Requirement A:
Answer these questions using the excerpt about Grasse and Gyro:
(i) At which events in Philadelphia in 2000 did Cashman's group assist Grasse?
(ii) According to Cashman, what were the city's agencies filled with?
(iii) What does Grasse say he sees when he looks around him?

Excerpt:

■ ■ ■ ■

Cashman's marketing and advertising group has worked with Gyro and assisted Grasse in ventures involving Diesel Jeans, R.J. Reynolds, and Maxim's "Shock the Vote" events at the Republican National Convention in Philadelphia in 2000.

Although Cashman calls Grasse nontraditional and outrageous, she credits Gyro for putting Philly on the map in the ad world by tapping into its alternative youth culture. "I wouldn't have had as much success in this market if it hadn't been for roots Gyro laid down. This city's agencies were filled with old, stuffy men."

Grasse sometimes feels bad he's in the ad game.

"I'm in an awkward position," he says. "I happen to be good at something that I essentially despise. I look around me and see nothing but advertising and consumer culture gone awry."

In fact, Grasse thinks people should stop overspending - funny coming from a guy who sells things for a living.

This is what he likes about Art in the Age of Mechanical Reproduction. It's about simpler times and being devoid of irony.

"I think being unironic in and of itself signals a sea change," notes Grasse. "Maybe Gyro doesn't need to be so shocking. . . . Maybe my true worldview - green elements, simple times - can finally show through."

Spoken like a true mad man. Er, ad man.

■ ■ ■ ■

Excerpted records:
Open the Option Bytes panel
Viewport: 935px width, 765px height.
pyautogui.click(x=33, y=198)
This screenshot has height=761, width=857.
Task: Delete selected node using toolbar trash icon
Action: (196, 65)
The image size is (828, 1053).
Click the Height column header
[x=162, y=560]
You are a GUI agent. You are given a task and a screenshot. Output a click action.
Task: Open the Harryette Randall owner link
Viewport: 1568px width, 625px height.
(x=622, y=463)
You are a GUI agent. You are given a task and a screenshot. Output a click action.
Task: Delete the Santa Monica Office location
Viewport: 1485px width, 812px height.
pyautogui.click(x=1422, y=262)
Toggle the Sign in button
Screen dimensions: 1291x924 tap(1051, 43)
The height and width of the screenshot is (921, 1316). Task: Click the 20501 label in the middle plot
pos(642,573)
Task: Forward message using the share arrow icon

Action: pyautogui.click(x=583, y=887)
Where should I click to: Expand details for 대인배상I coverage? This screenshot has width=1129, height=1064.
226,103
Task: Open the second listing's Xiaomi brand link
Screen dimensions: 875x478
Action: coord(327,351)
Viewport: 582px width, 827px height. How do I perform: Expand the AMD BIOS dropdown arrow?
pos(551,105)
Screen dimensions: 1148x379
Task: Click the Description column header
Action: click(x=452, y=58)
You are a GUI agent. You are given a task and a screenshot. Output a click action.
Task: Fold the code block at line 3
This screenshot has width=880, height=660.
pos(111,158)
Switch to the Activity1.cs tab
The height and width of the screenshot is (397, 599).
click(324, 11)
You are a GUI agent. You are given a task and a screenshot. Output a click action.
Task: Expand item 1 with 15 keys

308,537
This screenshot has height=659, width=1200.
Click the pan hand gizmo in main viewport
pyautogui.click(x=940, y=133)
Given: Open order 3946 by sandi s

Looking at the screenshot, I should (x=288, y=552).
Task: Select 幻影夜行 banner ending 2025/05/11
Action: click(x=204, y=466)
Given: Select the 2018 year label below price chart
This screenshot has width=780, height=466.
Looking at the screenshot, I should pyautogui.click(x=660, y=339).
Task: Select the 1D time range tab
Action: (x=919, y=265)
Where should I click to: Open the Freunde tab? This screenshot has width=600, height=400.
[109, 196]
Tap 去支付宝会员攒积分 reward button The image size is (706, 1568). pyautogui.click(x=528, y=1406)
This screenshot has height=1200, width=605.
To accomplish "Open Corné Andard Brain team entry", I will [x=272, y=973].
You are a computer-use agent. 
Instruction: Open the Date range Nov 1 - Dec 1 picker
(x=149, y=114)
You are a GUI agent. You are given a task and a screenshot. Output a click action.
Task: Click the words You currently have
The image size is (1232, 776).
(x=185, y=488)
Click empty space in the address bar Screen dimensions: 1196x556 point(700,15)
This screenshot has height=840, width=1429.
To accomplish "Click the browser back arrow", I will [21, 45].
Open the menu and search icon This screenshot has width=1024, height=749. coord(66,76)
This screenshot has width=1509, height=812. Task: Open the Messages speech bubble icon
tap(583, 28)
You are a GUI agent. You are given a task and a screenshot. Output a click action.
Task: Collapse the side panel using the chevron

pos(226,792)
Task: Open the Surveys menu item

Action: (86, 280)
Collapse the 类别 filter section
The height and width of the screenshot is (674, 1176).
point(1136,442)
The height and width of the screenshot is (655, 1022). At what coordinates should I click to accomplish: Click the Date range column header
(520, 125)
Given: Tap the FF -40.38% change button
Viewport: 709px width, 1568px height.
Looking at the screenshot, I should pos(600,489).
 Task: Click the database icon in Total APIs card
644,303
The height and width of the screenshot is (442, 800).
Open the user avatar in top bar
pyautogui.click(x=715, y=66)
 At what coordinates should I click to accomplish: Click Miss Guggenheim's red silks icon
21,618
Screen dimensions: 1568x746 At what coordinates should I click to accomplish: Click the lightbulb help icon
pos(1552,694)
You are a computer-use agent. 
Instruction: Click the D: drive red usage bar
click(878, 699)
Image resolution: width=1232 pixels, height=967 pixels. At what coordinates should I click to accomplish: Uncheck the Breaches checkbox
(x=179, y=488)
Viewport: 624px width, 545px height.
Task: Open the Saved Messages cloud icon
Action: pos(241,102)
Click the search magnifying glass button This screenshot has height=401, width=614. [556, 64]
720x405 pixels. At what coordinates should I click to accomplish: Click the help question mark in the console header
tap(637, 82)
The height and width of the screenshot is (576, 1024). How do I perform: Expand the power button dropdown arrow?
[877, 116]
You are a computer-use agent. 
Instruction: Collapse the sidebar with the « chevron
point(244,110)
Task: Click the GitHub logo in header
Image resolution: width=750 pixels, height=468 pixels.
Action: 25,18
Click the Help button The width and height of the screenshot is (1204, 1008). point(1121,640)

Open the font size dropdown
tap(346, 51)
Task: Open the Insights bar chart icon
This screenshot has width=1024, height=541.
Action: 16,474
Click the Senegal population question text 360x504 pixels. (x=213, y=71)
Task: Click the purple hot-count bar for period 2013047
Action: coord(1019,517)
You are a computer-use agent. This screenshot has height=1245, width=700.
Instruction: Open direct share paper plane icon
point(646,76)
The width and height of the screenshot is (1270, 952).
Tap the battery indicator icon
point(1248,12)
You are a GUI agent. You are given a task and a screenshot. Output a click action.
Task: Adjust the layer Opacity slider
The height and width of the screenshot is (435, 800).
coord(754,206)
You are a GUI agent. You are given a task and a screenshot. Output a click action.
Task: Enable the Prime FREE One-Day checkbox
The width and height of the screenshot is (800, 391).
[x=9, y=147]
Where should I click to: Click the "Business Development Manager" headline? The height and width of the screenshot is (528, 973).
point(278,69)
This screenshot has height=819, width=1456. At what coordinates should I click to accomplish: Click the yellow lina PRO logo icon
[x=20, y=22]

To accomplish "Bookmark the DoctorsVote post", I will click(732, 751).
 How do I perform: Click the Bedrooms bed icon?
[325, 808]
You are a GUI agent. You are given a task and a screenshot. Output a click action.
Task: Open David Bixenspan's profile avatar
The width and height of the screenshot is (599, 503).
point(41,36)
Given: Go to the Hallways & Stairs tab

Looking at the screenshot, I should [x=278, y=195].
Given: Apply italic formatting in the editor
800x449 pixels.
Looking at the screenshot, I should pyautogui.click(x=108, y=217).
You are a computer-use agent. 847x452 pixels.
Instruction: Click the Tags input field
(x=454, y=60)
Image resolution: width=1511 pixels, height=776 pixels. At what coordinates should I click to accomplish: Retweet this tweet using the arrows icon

■ ■ ■ ■

Requirement B: In the records, begin at the line that has "Tap 去支付宝会员攒积分 reward" and stop after the line that has "will [x=272, y=973].". Write out only those lines, substituting "capture" for "screenshot" and keeping everything else the same.

Correct answer A:
(i) Maxim's "Shock the Vote" events at the Republican National Convention
(ii) Old, stuffy men
(iii) Nothing but advertising and consumer culture gone awry

Correct answer B:
Tap 去支付宝会员攒积分 reward button The image size is (706, 1568). pyautogui.click(x=528, y=1406)
This capture has height=1200, width=605.
To accomplish "Open Corné Andard Brain team entry", I will [x=272, y=973].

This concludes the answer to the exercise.